- **PROBLEM DESCRIPTION**: When you reach the line that contains "Screen dimensions: 1300x693", please begin copying, and carry on exactly to the last line of the material, leaving out every picture.

BEGIN DATA SUPPLIED

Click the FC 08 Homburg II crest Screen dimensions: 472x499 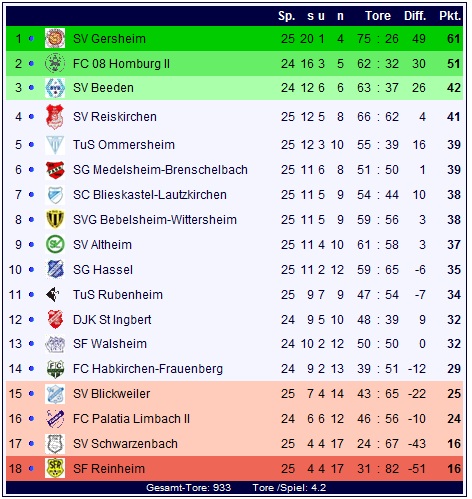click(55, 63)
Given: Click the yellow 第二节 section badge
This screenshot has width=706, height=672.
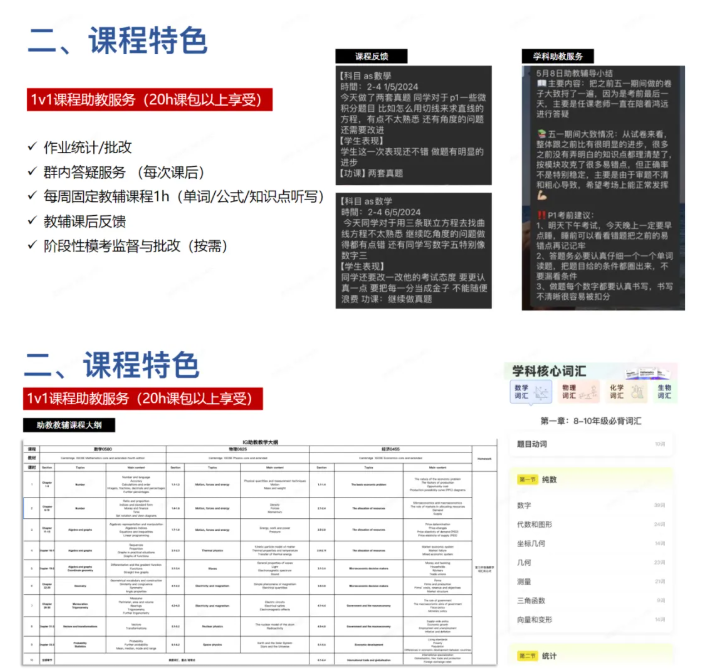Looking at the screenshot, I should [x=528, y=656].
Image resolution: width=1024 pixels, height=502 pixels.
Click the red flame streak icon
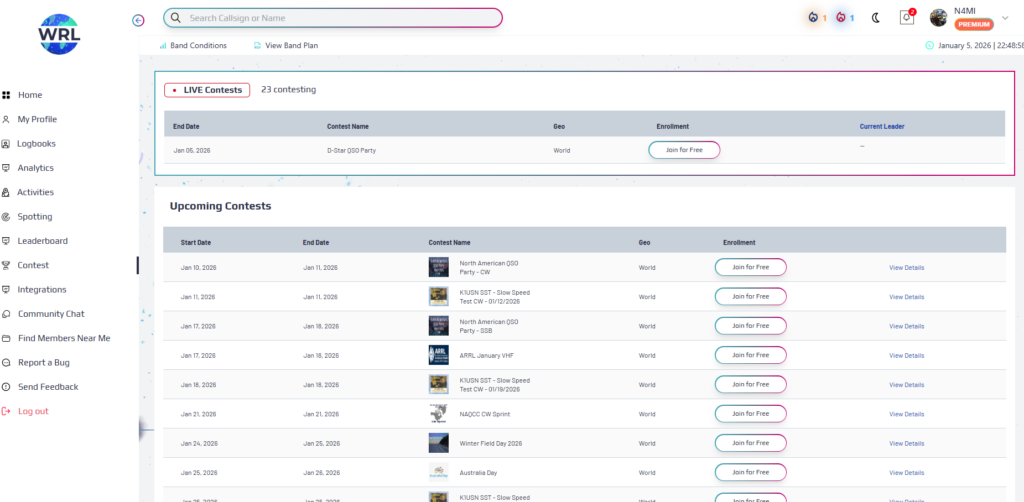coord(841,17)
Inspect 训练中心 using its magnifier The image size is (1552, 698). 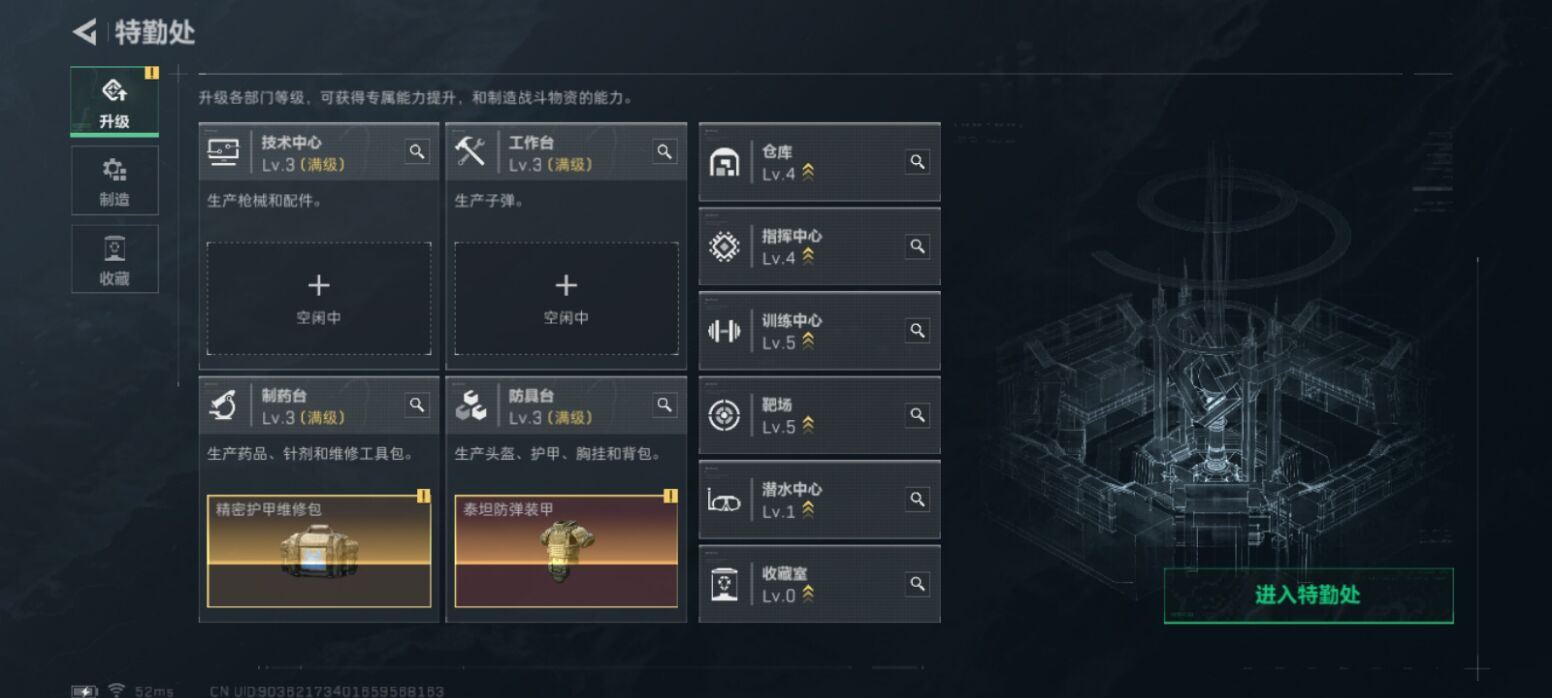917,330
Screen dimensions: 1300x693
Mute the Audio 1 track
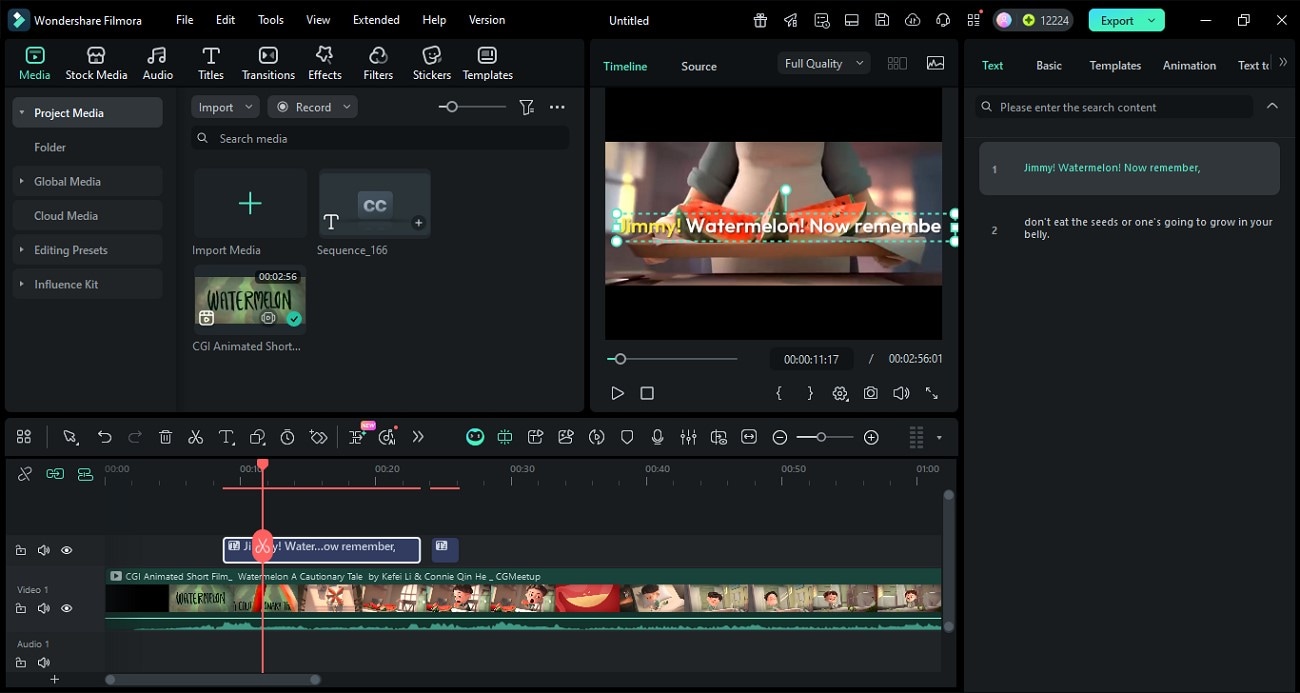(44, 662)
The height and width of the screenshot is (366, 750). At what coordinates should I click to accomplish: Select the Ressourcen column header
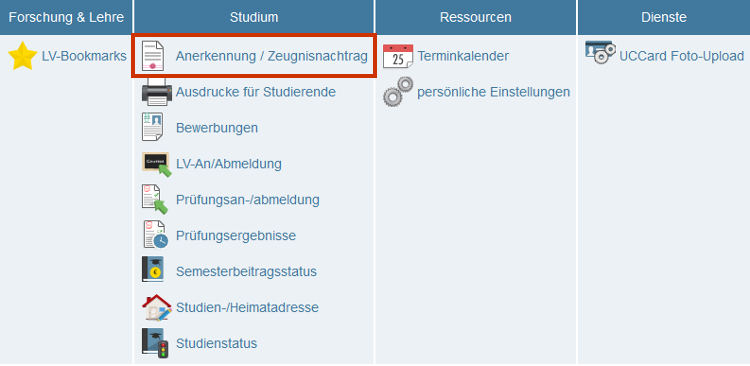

END DATA SUPPLIED

- **ANSWER BOX**:
Screen dimensions: 1300x693
Mute the Audio 1 track
(44, 662)
The height and width of the screenshot is (366, 750). At what coordinates should I click to accomplish: Select the Ressourcen column header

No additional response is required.